[Required actions]
• a. Print a section of the kernel API reference word for word, beginning at the words "GZIP compression kernel" and stopping after "encoding for compression.".
• b. Rewrite the paragraph of the kernel API reference that opens with "GZIP compression kernel takes the raw data" as a short bulleted list that keeps its main facts.

[Extract]
Kernel APIs Reference

Global Functions

xilAdler32

#include "adler32_mm.hpp"
void xilAdler32 (
    const ap_uint <PARALLEL_BYTES*8>* in,
    ap_uint <32>* adlerData,
    uint32_t inSize
    )

Adler32 kernel takes the raw data as input and generates the adler32 result.

Parameters:

in input raw data
adlerData Adler data
inSize input size

xilChecksum32

#include "checksum_mm.hpp"
void xilChecksum32 (
    const ap_uint <PARALLEL_BYTES*8>* in,
    ap_uint <32>* initData,
    uint32_t inSize,
    bool checksumType
    )

Checksum kernel takes the raw data as input and generates the checksum result.

Parameters:

in input raw data
initData input Initial data
inSize input size
checksumType CRC/ADLER

xilCrc32

#include "crc32_mm.hpp"
void xilCrc32 (
    const ap_uint <PARALLEL_BYTES*8>* in,
    ap_uint <32>* crcData,
    uint32_t inSize
    )

Crc32 kernel takes the raw data as input and generates the crc32 result.

Parameters:

in input raw data
crcData CRC data
inSize input size

xilGzipCompressFixedStreaming

#include "gzip_compress_fixed_stream.hpp"
void xilGzipCompressFixedStreaming (
    hls::stream <ap_axiu <GMEM_IN_DWIDTH, 0, 0, 0>>& inStream,
    hls::stream <ap_axiu <GMEM_OUT_DWIDTH, 0, 0, 0>>& outStream,
    hls::stream <ap_axiu <32, 0, 0, 0>>& inSizeStream
    )

GZIP compression kernel takes the raw data as input and compresses the data in block based fashion and writes the output to global memory. This kernel uses fixed huffman encoding for compression.

[Listing]
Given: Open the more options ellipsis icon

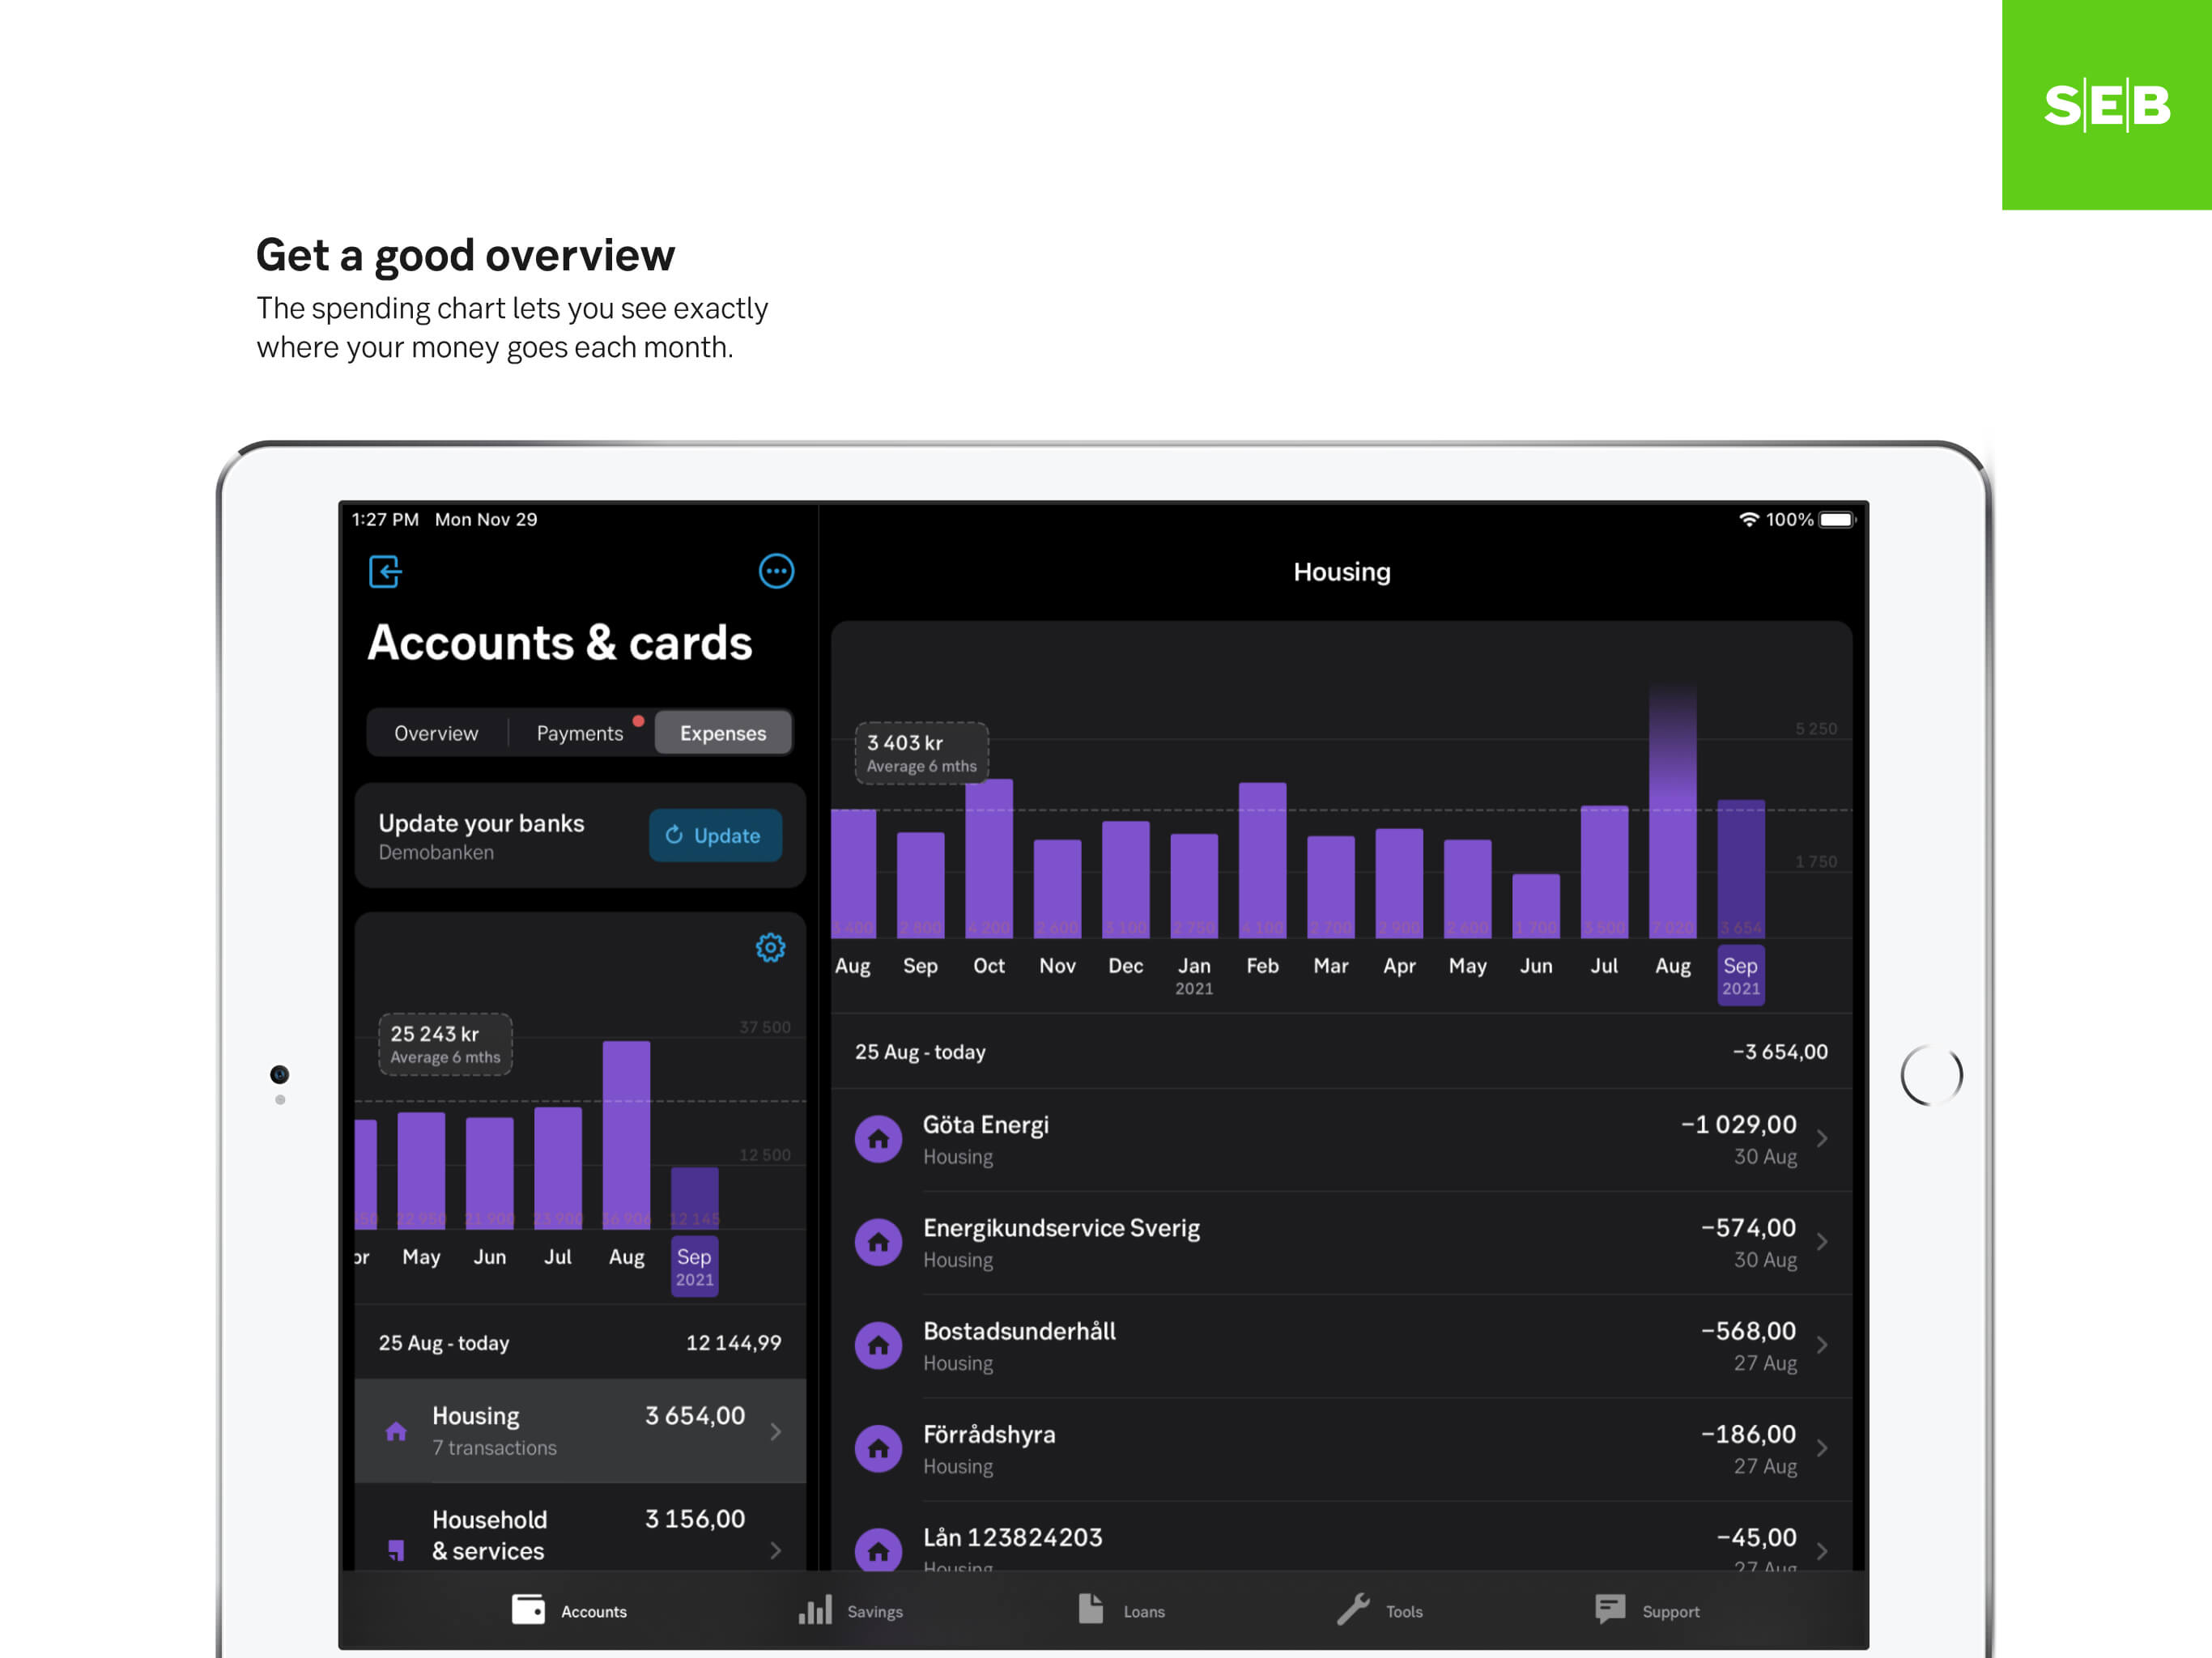Looking at the screenshot, I should [x=776, y=572].
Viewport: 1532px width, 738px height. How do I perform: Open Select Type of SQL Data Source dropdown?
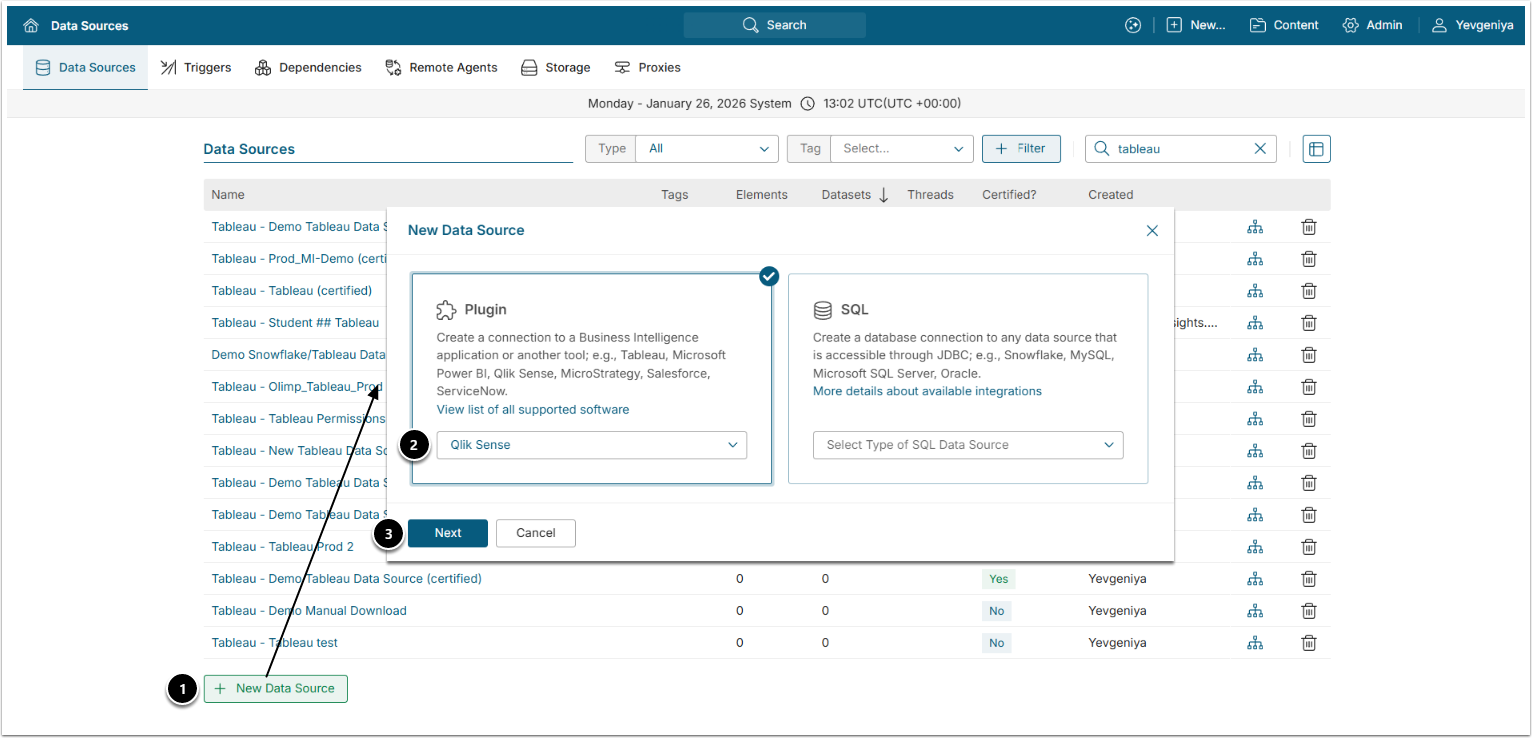[x=967, y=445]
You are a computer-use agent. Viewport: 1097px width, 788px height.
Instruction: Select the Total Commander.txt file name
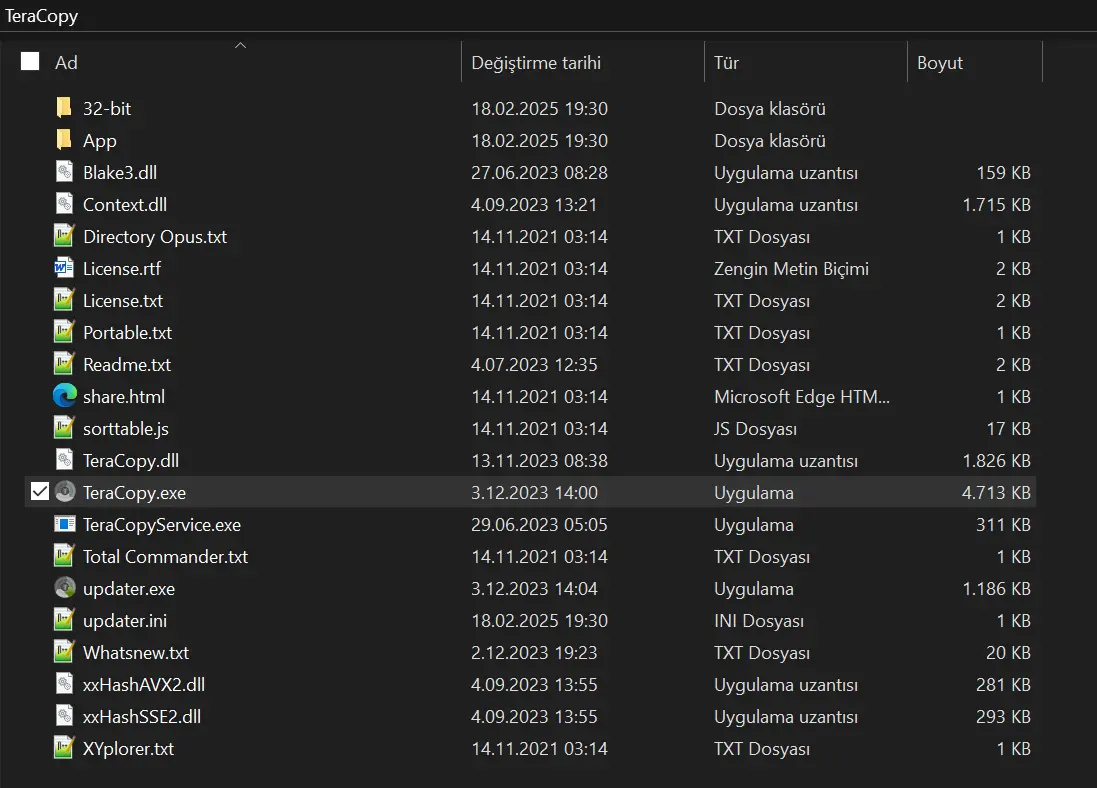coord(165,556)
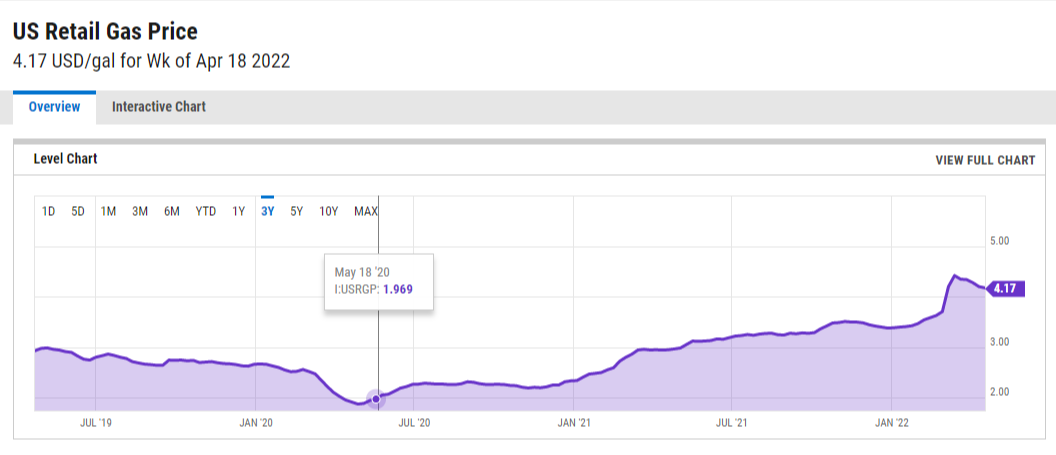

[Responses]
• a.
GZIP compression kernel takes the raw data as input and compresses the data in block based fashion and writes the output to global memory. This kernel uses fixed huffman encoding for compression.

• b.
- The GZIP compression kernel takes raw data as input.
- It compresses the data in block-based fashion.
- It writes the output to global memory.
- It uses fixed Huffman encoding for compression.